![Redis](https://redis.io/wp-content/uploads/2024/04/Logotype.svg?auto=webp&quality=85,75&width=120)

# Working Memory

## Introduction

This notebook demonstrates how to implement working memory, which is session-scoped data that persists across multiple turns of a conversation. Working memory stores conversation messages and task-related context, giving LLMs the knowledge they need to maintain coherent, context-aware conversations.

### Key Concepts

- **Working Memory**: Persistent storage for current conversation messages and task-specific context
- **Long-term Memory**: Cross-session knowledge (user preferences, important facts learned over time)
- **Session Scope**: Working memory is tied to a specific conversation session
- **Message History**: The sequence of user and assistant messages that form the conversation

### The Problem We're Solving

LLMs are stateless - they don't inherently remember previous messages in a conversation. Working memory solves this by:
- Storing conversation messages so the LLM can reference earlier parts of the conversation
- Maintaining task-specific context (like current goals, preferences mentioned in this session)
- Persisting this information across multiple turns of the conversation
- Providing a foundation for extracting important information to long-term storage

Because working memory stores messages, we can extract long-term data from it. When using the Agent Memory Server, extraction happens automatically in the background based on a configured strategy that controls what kind of information gets extracted.

In [5]:
# Install the Redis Context Course package
import subprocess
import sys
import os

# Install the package in development mode
package_path = "../../reference-agent"
result = subprocess.run([sys.executable, "-m", "pip", "install", "-q", "-e", package_path], 
                      capture_output=True, text=True)
if result.returncode == 0:
    print("✅ Package installed successfully")
else:
    print(f"❌ Package installation failed: {result.stderr}")
    raise RuntimeError(f"Failed to install package: {result.stderr}")

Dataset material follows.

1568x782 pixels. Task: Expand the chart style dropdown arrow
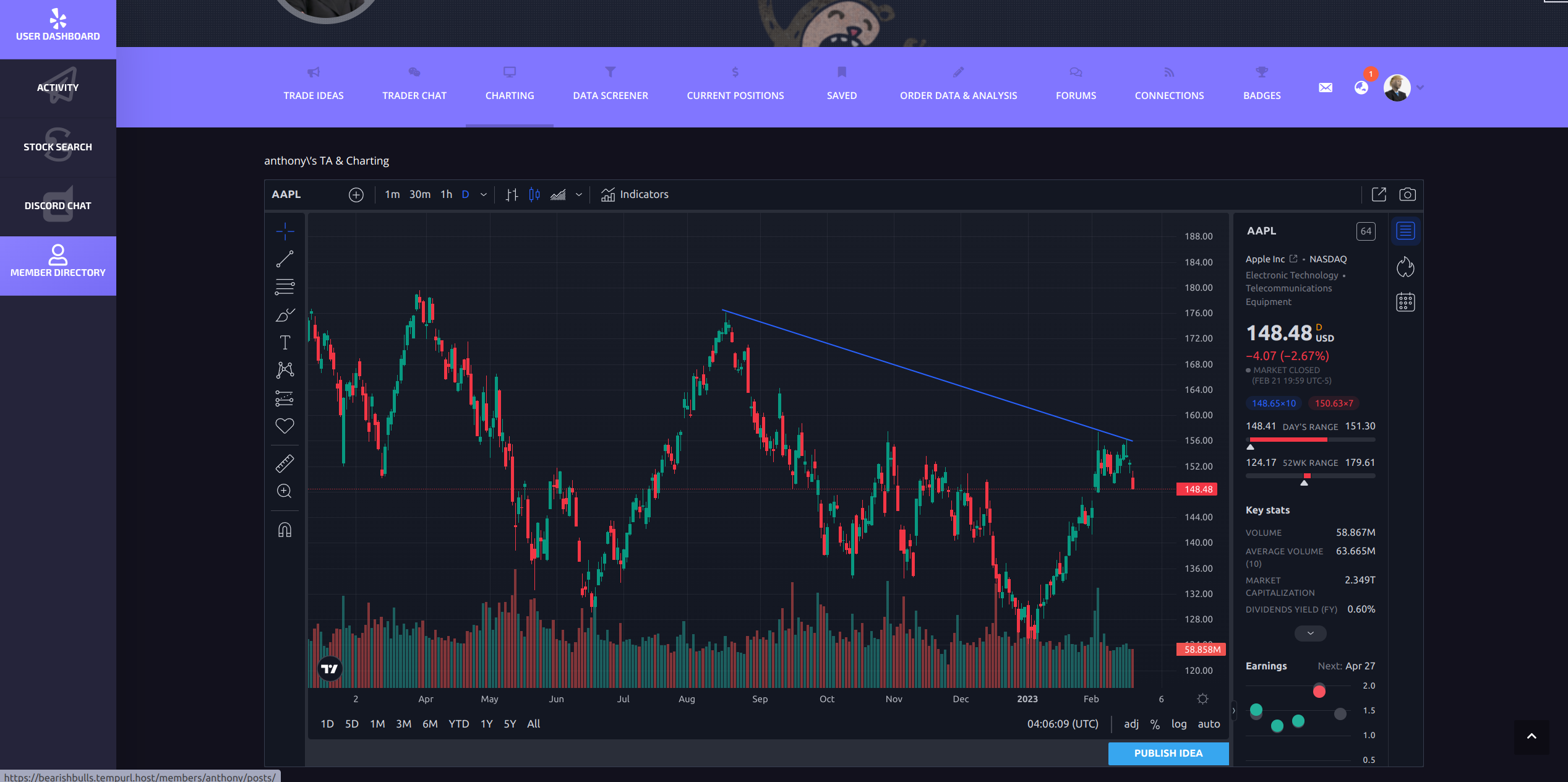[x=579, y=195]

✅ Package installed successfully


In [6]:
import os
from dotenv import load_dotenv

# Load environment variables from .env file
load_dotenv()

# Verify required environment variables are set
if not os.getenv("OPENAI_API_KEY"):
    raise ValueError(
        "OPENAI_API_KEY not found. Please create a .env file with your OpenAI API key. "
        "See SETUP.md for instructions."
    )

print("✅ Environment variables loaded")
print(f"   REDIS_URL: {os.getenv('REDIS_URL', 'redis://localhost:6379')}")
print(f"   AGENT_MEMORY_URL: {os.getenv('AGENT_MEMORY_URL', 'http://localhost:8000')}")
print(f"   OPENAI_API_KEY: {'✓ Set' if os.getenv('OPENAI_API_KEY') else '✗ Not set'}")

## 1. Working Memory Structure

Working memory contains the essential context for the current conversation:

- **Messages**: The conversation history (user and assistant messages)
- **Session ID**: Identifies this specific conversation
- **User ID**: Identifies the user across sessions
- **Task Data**: Optional task-specific context (current goals, temporary state)

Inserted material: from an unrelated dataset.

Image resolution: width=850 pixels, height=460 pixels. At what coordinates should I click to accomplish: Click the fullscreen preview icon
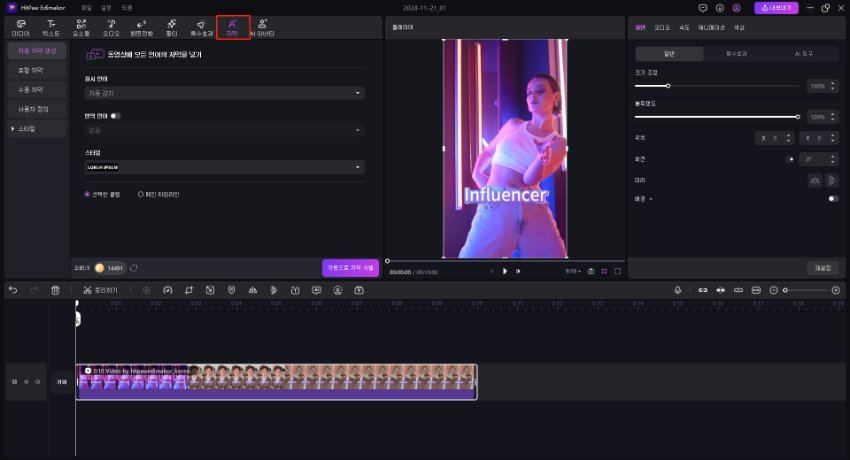(x=618, y=271)
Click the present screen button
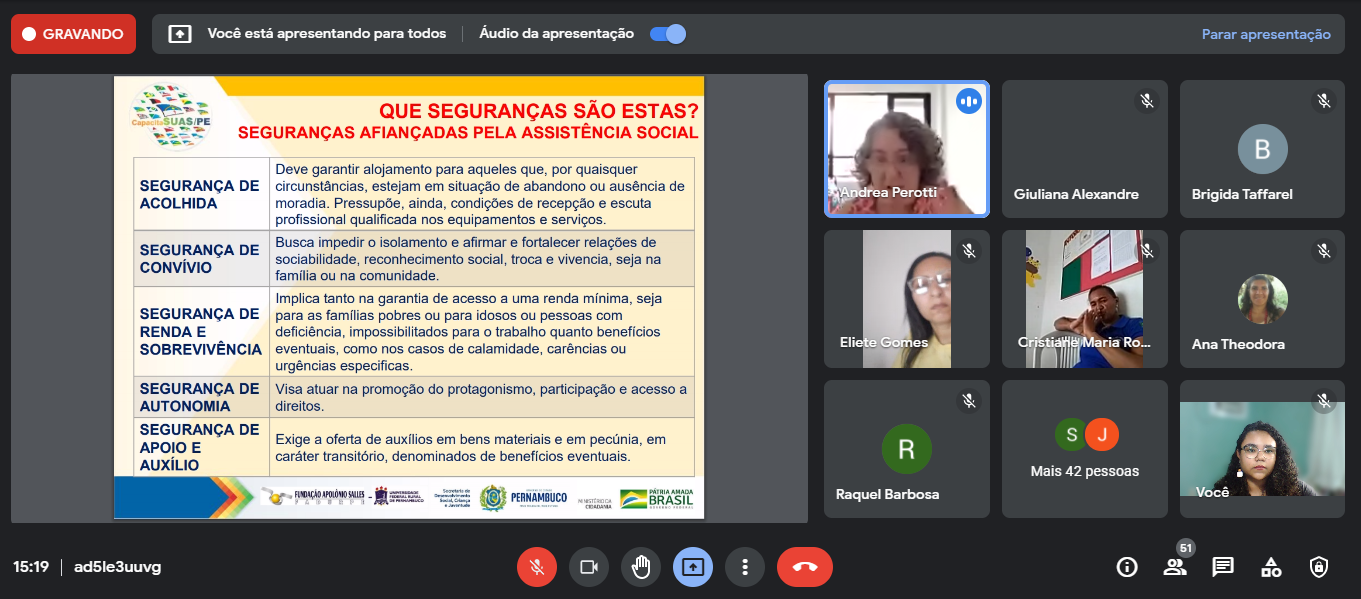The width and height of the screenshot is (1361, 599). click(693, 567)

This structure gives the LLM everything it needs to understand the current conversation context.

Let's import the memory client to work with working memory:

In [7]:
from redis_context_course import MemoryClient

print("✅ Memory server client imported successfully")

✅ Memory server client imported successfully


## 2. Storing and Retrieving Conversation Context

Let's see how working memory stores and retrieves conversation context:

In [8]:
import os
from agent_memory_client import MemoryClientConfig

# Initialize memory client for working memory
student_id = "demo_student_working_memory"
session_id = "session_001"
config = MemoryClientConfig(
    base_url=os.getenv("AGENT_MEMORY_URL", "http://localhost:8000"),
    default_namespace="redis_university"
)
memory_client = MemoryClient(config=config)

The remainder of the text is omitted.